Desde los tiempos de la universidad he sentido una especial simpatía por Ernest Hemingway, premio Pulitzer y Nobel de Literatura. En más de una y en más de dos ocasiones me he sorprendido a mí mismo contemplando aquel rostro de barba blanca y mirada pícara.
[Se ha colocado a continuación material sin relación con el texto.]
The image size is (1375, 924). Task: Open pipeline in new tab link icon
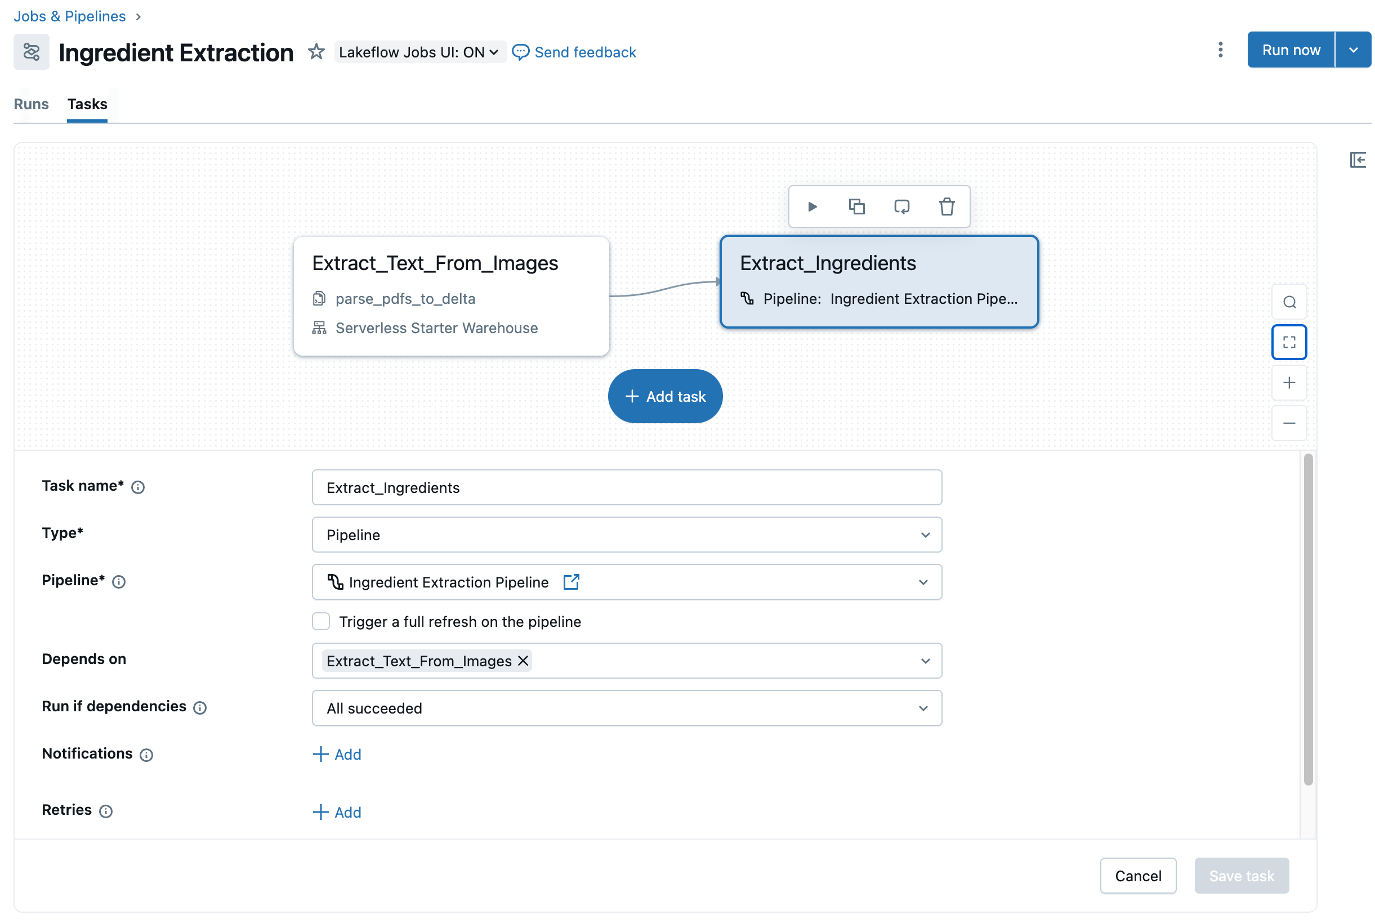click(571, 582)
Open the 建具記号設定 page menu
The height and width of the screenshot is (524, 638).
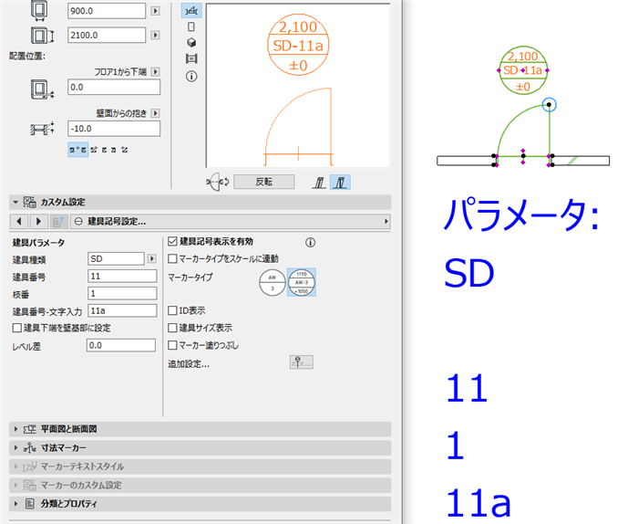coord(231,222)
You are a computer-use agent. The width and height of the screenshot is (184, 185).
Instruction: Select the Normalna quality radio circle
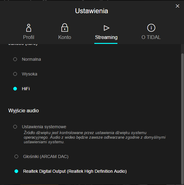pos(15,59)
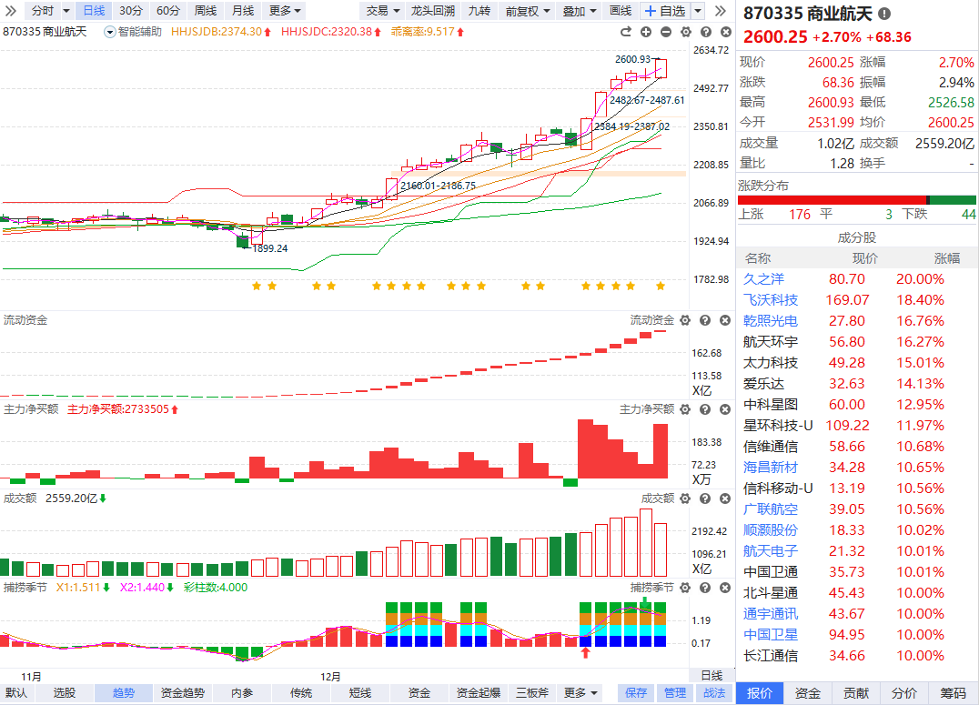The image size is (979, 705).
Task: Close the 成交额 indicator panel
Action: tap(724, 499)
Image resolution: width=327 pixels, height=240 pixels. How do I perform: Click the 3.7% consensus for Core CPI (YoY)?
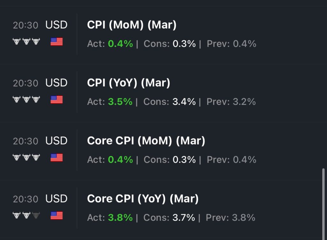click(x=184, y=218)
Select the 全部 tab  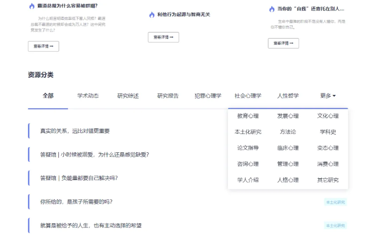coord(48,96)
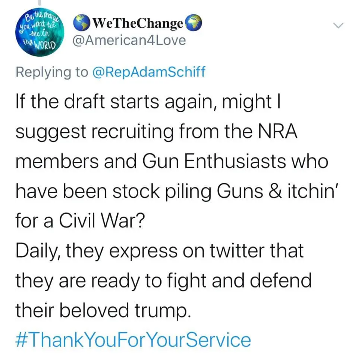358x358 pixels.
Task: Click the globe emoji before WeTheChange
Action: (82, 24)
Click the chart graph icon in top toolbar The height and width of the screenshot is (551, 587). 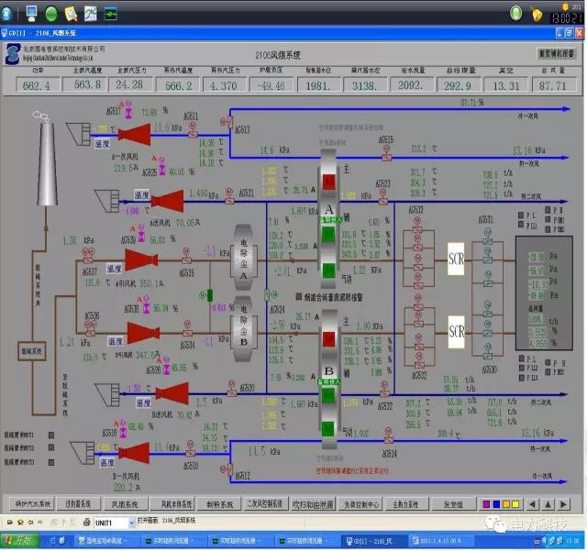[x=91, y=13]
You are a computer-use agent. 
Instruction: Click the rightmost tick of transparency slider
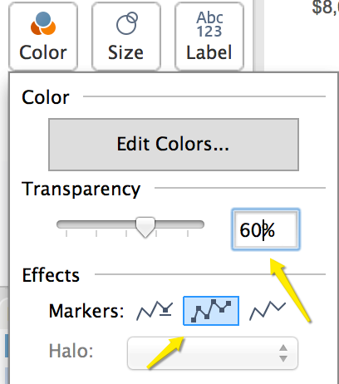tap(188, 234)
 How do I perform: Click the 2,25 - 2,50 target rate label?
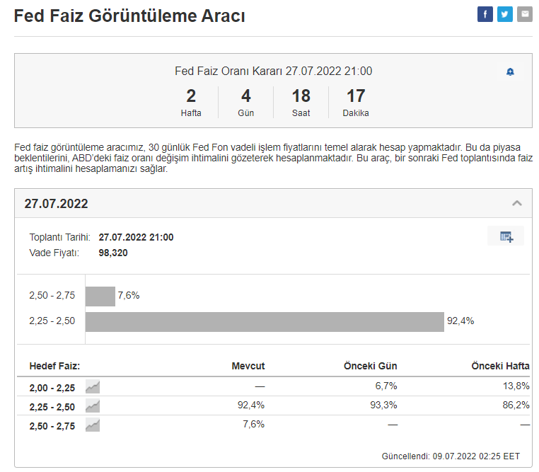(53, 407)
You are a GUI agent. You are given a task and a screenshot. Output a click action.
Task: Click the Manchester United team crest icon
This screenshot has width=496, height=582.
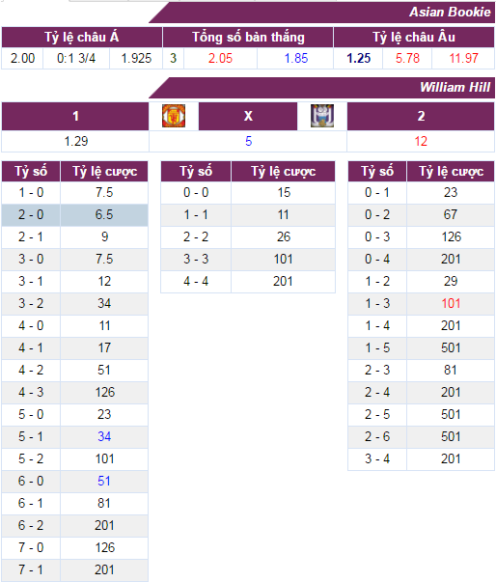point(174,116)
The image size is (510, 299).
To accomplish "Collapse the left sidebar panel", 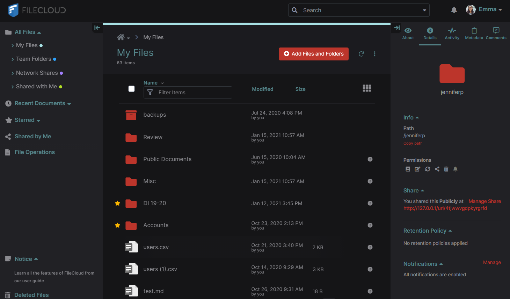I will tap(97, 28).
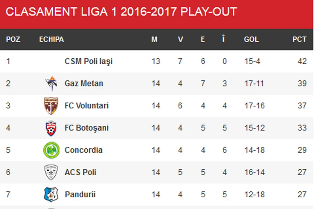Open the FC Botoşani team name

pyautogui.click(x=86, y=128)
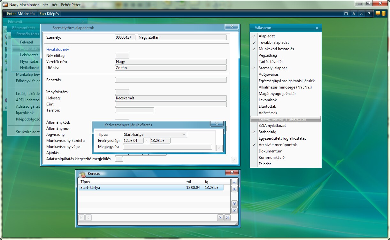Click the Enter: Módosítás command
Image resolution: width=390 pixels, height=240 pixels.
click(21, 14)
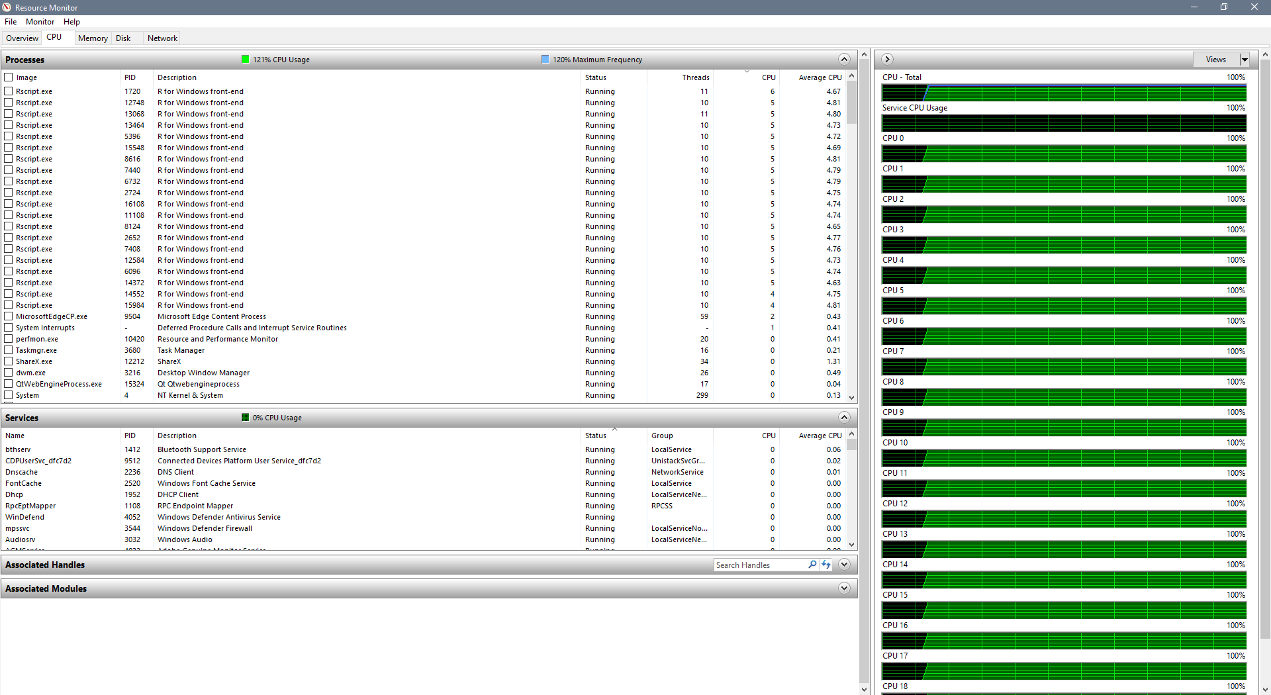
Task: Click into the Search Handles input field
Action: tap(759, 565)
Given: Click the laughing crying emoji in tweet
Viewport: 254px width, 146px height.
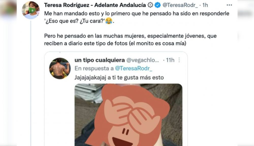Looking at the screenshot, I should 109,21.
Y digo yo que esa atracción puede deberse, no sólo a su excelente y espartana literatura, sino, sobre todo, a algunos puntos en común en ambas vidas.

Hemingway.

Me explico.

Hemingway amaba la ciudad de Pamplona. Yo nací en ella.

Hemingway quería ser Cézanne y pintar con las palabras. Yo quería ser Miguel Ángel y he terminado pintando con las palabras.

Hemingway fue periodista antes que escritor. Yo también.

Hemingway escribió El viejo y el mar. A mí me hubiera gustado escribir El viejo y la mar.

Hemingway escribía en los márgenes de cualquier cosa. Yo también aunque, para mí, los márgenes son femeninos.

Hemingway adoraba a Azorín. Las frases cortas se le escapaban de las manos. A mí me sucede lo mismo, aunque mi autor de cabecera es otro: Pepe García Martínez, de Murcia.

Hemingway pensaba que, al escribir prosa, lo importante es lo que no se dice. Yo practico ese principio de forma religiosa.

Hemingway fue tan pobre que no disponía ni de la luz de la luna. Yo fui mucho más pobre que Hemingway.

Hemingway no veía bien. Yo dispongo de un ojo para ver de lejos y otro para ver de cerca.

Hemingway se dejó la vida en las carreteras. Yo estoy a punto.

Hemingway se convirtió al catolicismo. Yo he huido de él.

Hemingway escribió La quinta columna. Yo también.

Hemingway tenía una biblioteca de seis mil volúmenes (expropiada por Fidel Castro). Yo he reunido seis mil libros (que serán expropiados por el olvido).

Hemingway tiene un planeta con su nombre: «3656». Yo tengo una estrella en la constelación de Virgo a la que han puesto «Juan José Benítez López» (13 h 22′ 29″ y 14° 8’ 604”).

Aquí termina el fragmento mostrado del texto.